Scan the records for the word "Task". Return each line where it is found.

── SOURCE MATERIAL

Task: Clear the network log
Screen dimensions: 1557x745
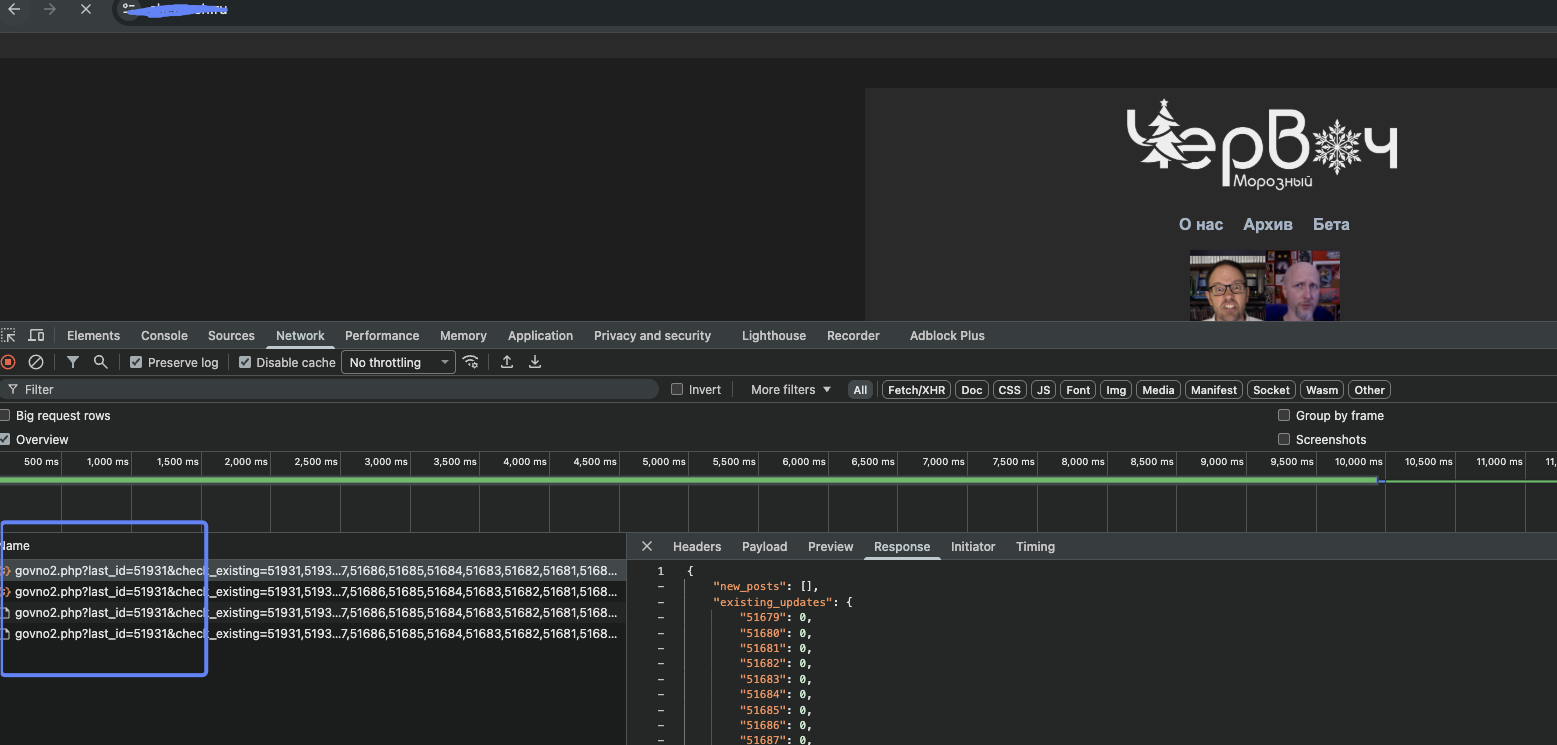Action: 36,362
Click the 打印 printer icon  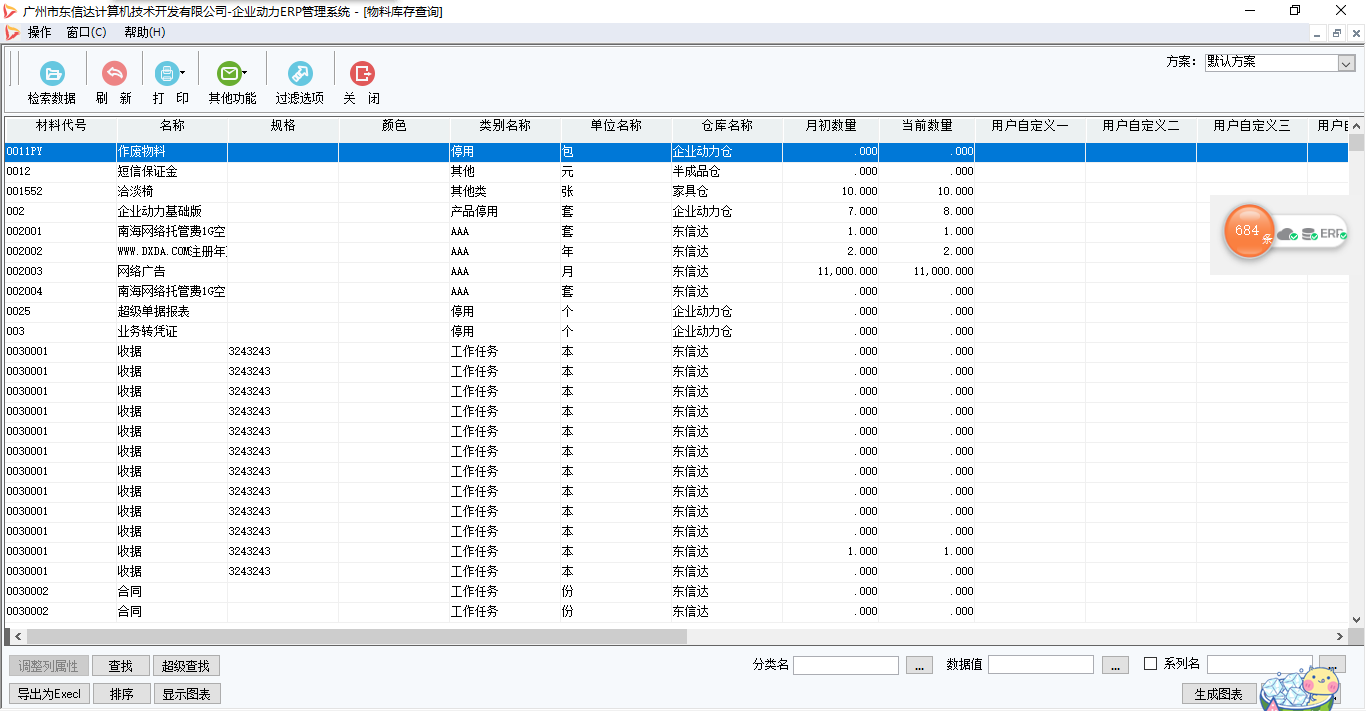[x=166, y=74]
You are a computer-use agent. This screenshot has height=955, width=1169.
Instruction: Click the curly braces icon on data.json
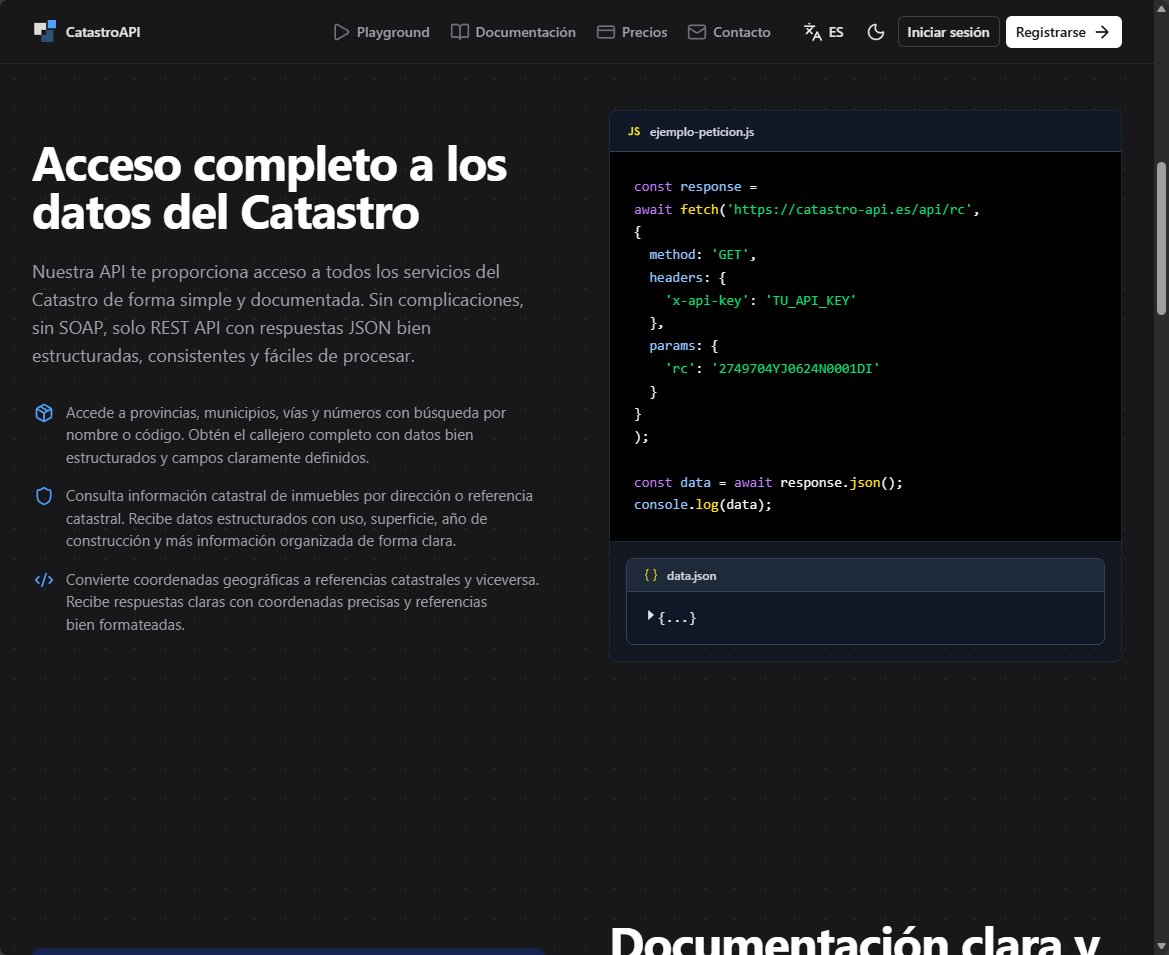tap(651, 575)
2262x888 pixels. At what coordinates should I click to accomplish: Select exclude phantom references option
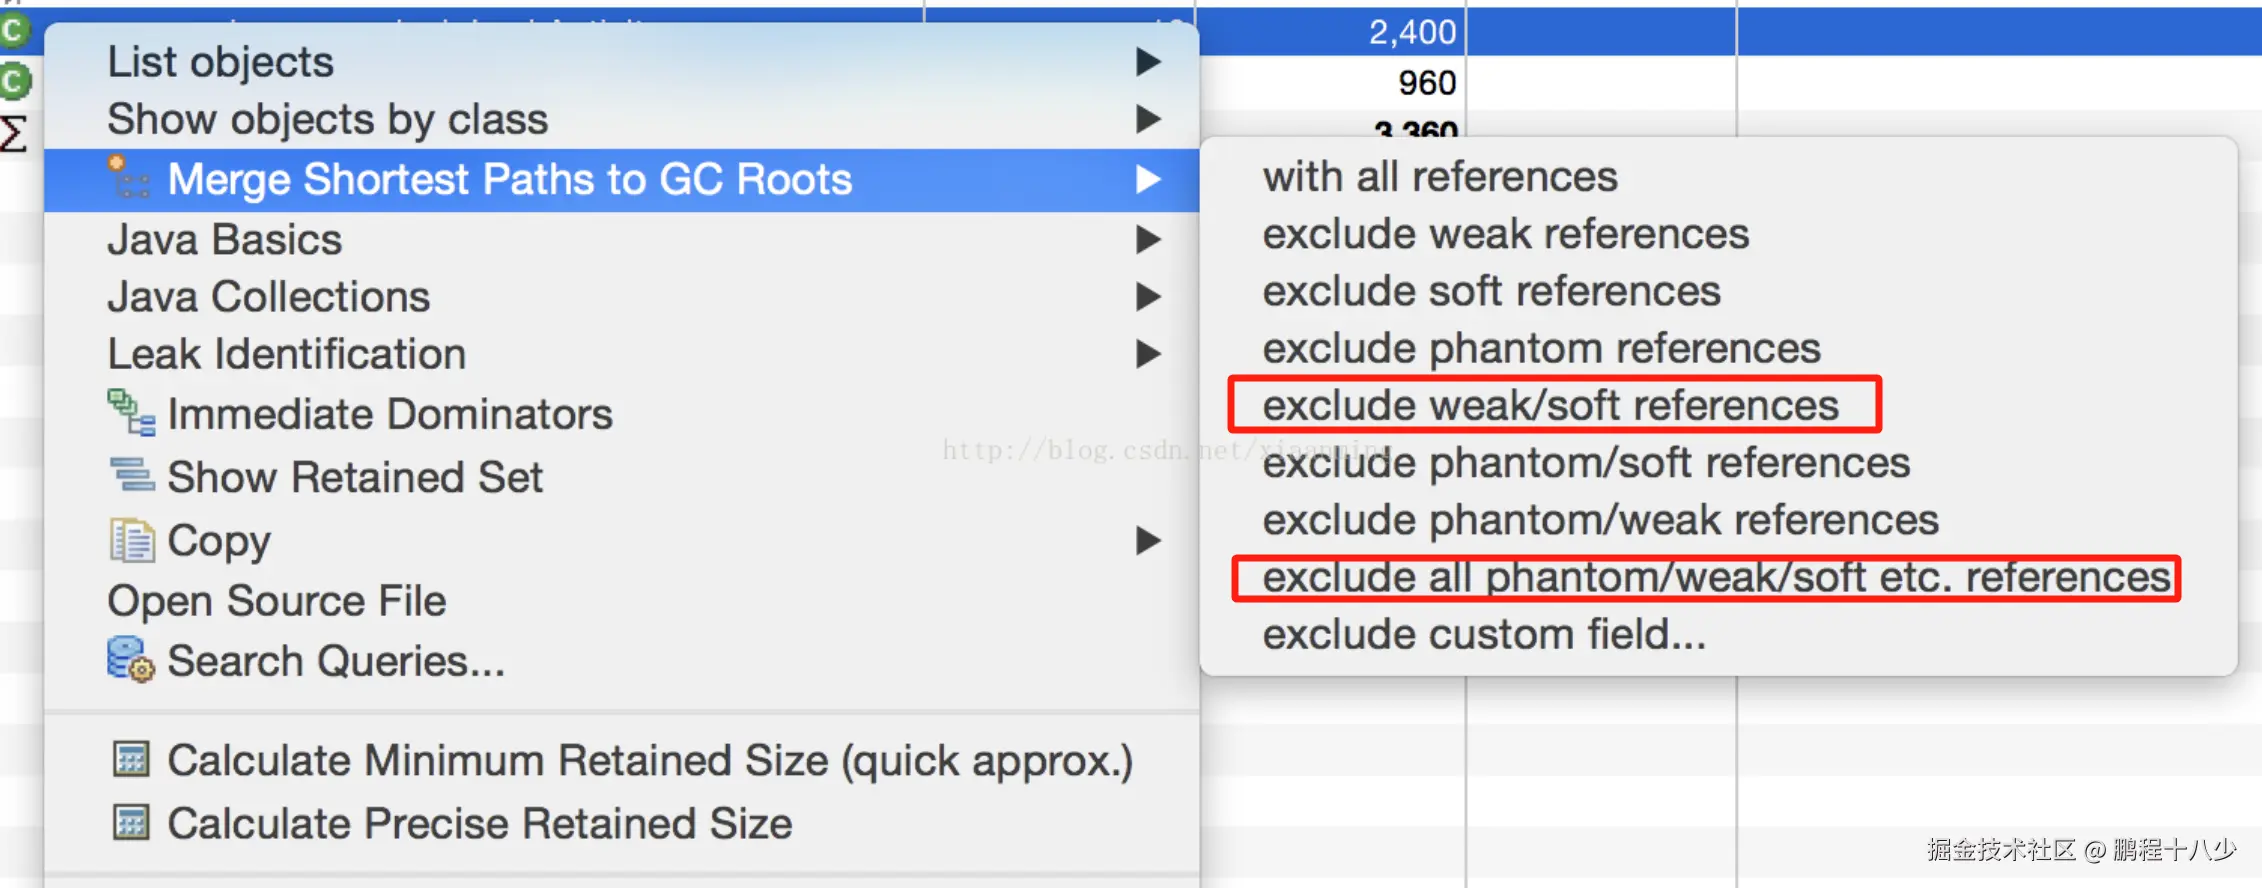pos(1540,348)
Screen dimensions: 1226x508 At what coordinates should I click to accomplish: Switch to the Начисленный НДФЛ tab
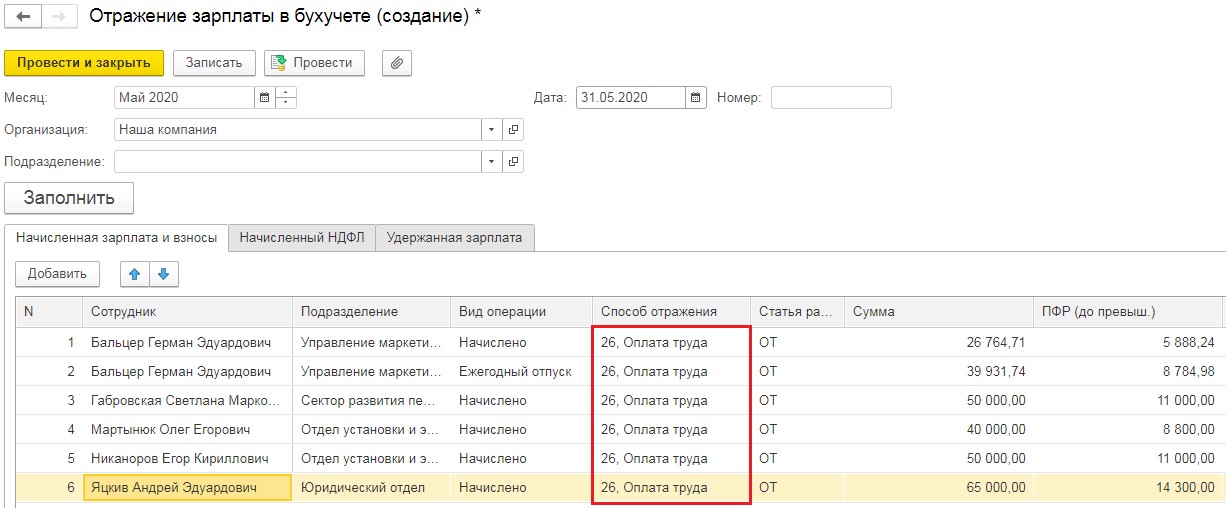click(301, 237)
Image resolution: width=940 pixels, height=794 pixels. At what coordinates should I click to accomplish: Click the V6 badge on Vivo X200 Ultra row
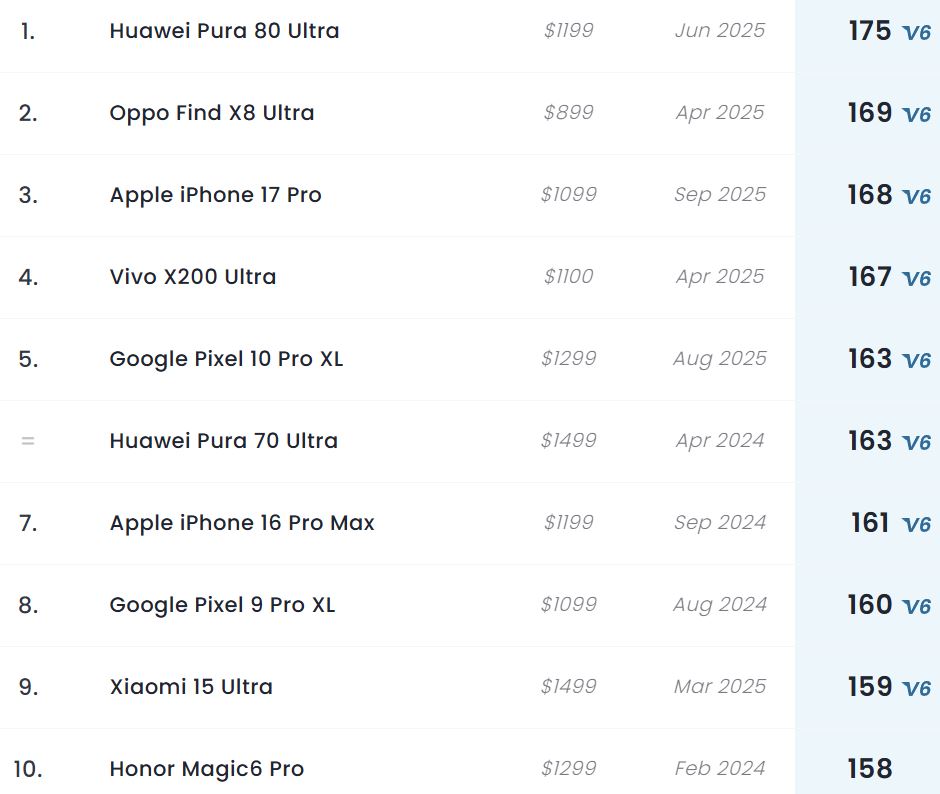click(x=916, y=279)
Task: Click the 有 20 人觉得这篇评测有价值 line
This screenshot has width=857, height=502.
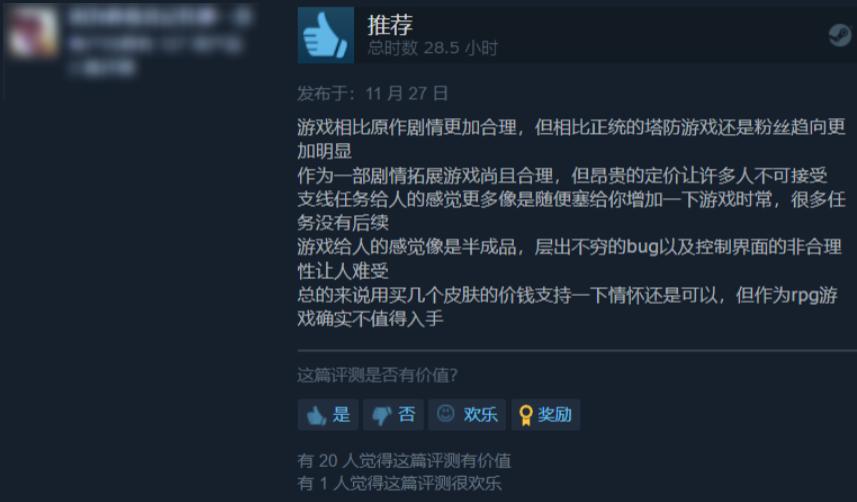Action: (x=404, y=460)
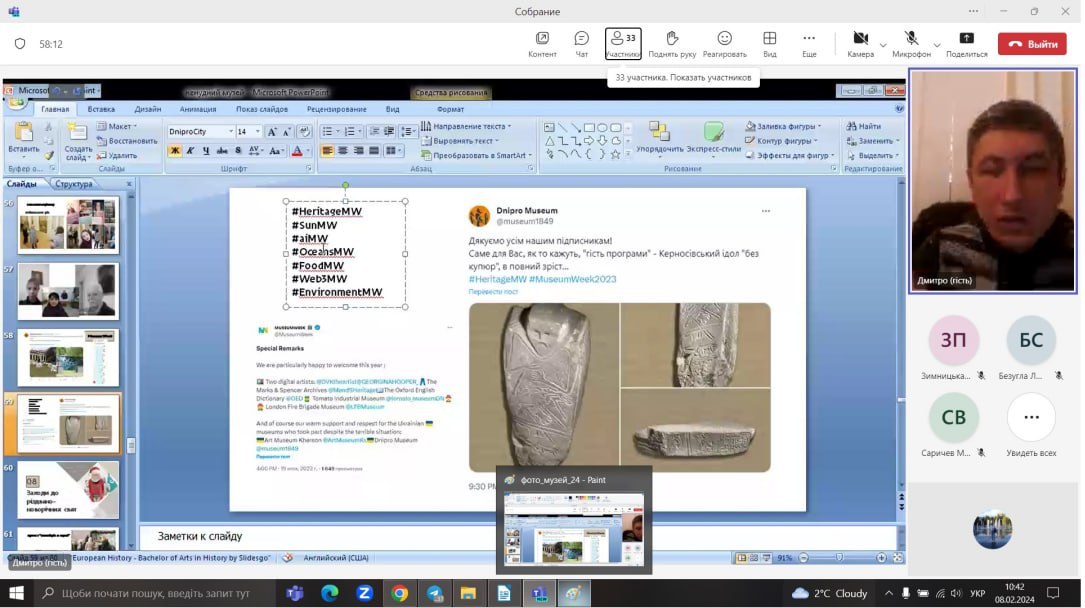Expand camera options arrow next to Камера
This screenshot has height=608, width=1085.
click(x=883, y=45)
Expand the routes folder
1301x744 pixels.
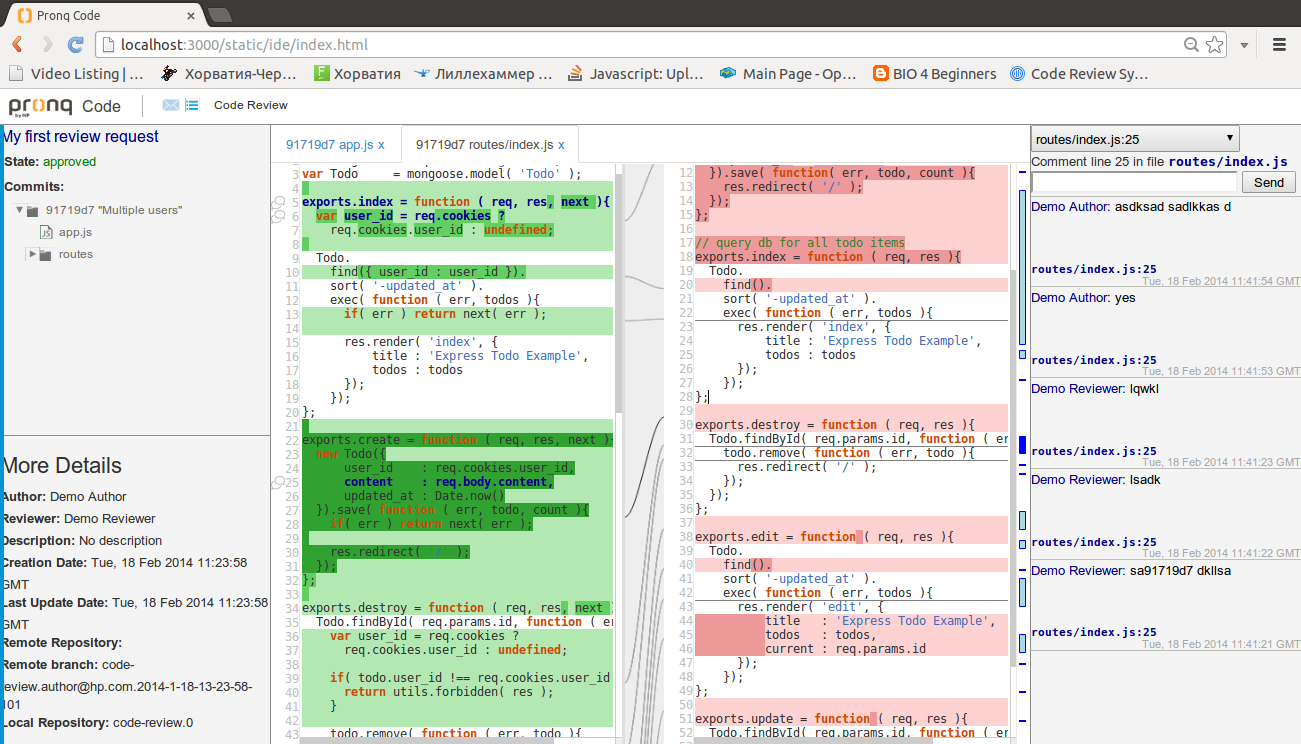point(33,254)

────

### ANSWER FOR THIS EXERCISE
Task: Clear the network log
Task: Click the 有 20 人觉得这篇评测有价值 line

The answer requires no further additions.